Pharmacological profiles of ergot alkaloids are complicated, minor chemical alternations surprisingly produce great changes in their biological activity. From comparison of conformational and other structural parameters of studied ergot alkaloids followed that the most important factors responsible for biological activity are: stereochemistry at all chiral centres, conformation of the ergoline or ergolene D-ring and flexibility of side chains. The absolute configuration of the proline G-ring must also be taken into consideration for ergopeptines.

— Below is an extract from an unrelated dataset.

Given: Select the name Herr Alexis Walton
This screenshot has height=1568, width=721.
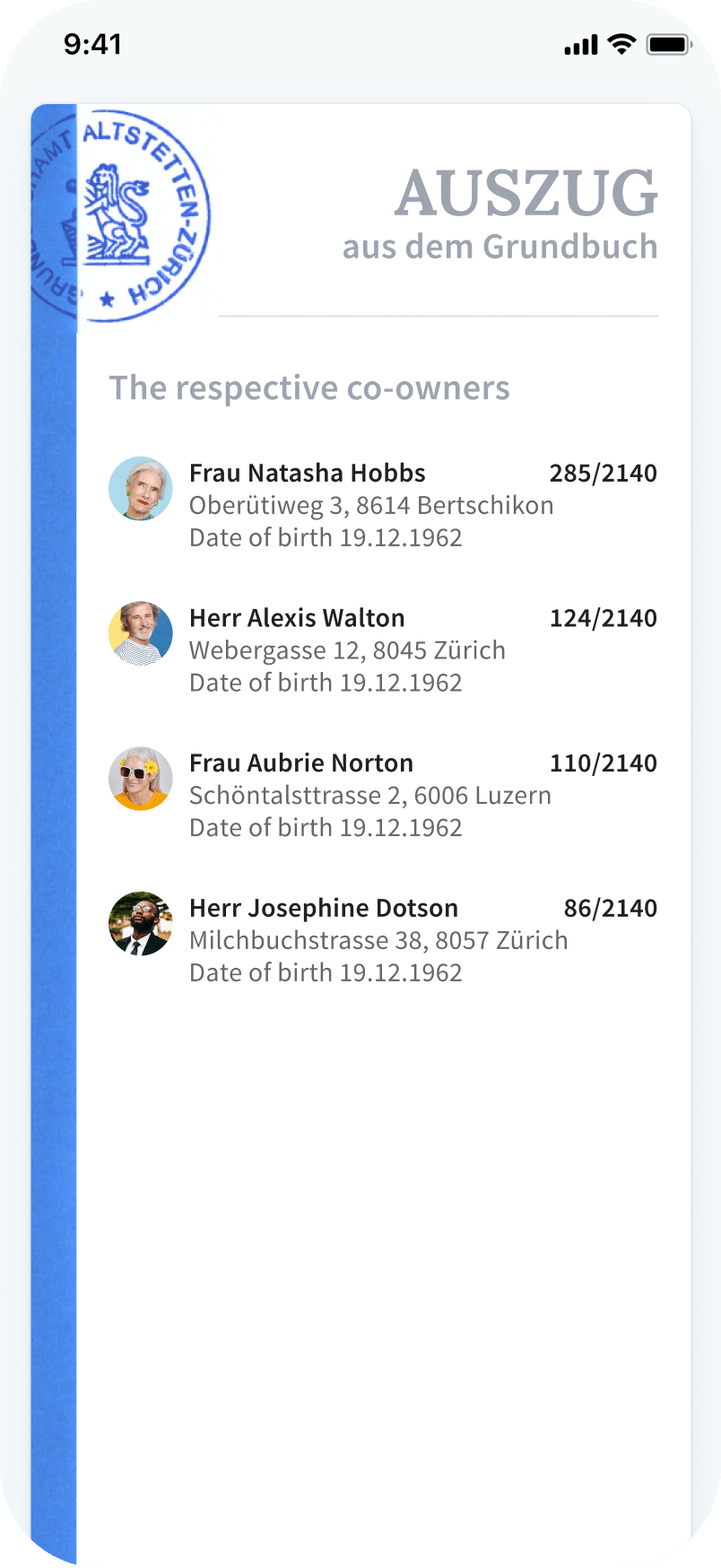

Among eight possible isomers of terguride, the only (5R,8S,10R)-form is used as pharmaceutical formulation Mysalfon® (terguride hydrogen maleate monohydrate). Absolute structures of terguride forms (5R,8S,10R) and (5R,8S,10S) were compared.
The inversion of L-proline (G-ring in ergocristine) to
D-proline (G-ring in ergocristam) as well as epimerization of
natural ergopeptines at the C8 carbon (ergoladinine, -inine
series) leads to inactive compounds. Inactive ergoladinine
posseses configuration 8a(8S) while
active ergopeptines have 8b(8R)
chirality. For inactive alkaloids (ergoladinine and ergocristam)
carbonyl oxygen O1 is oriented in the direction of C5 (D-ring)
while active ergopeptines have the opposite orientation.
1. M.Hušák, B.Kratochvíl, P.Sedmera,
V.Havlícek, H.Votavová, L.Cvak, P.Bulej, A.Jegorov, Collect.
Czech. Chem. Commun. 63 (1998) 425-433.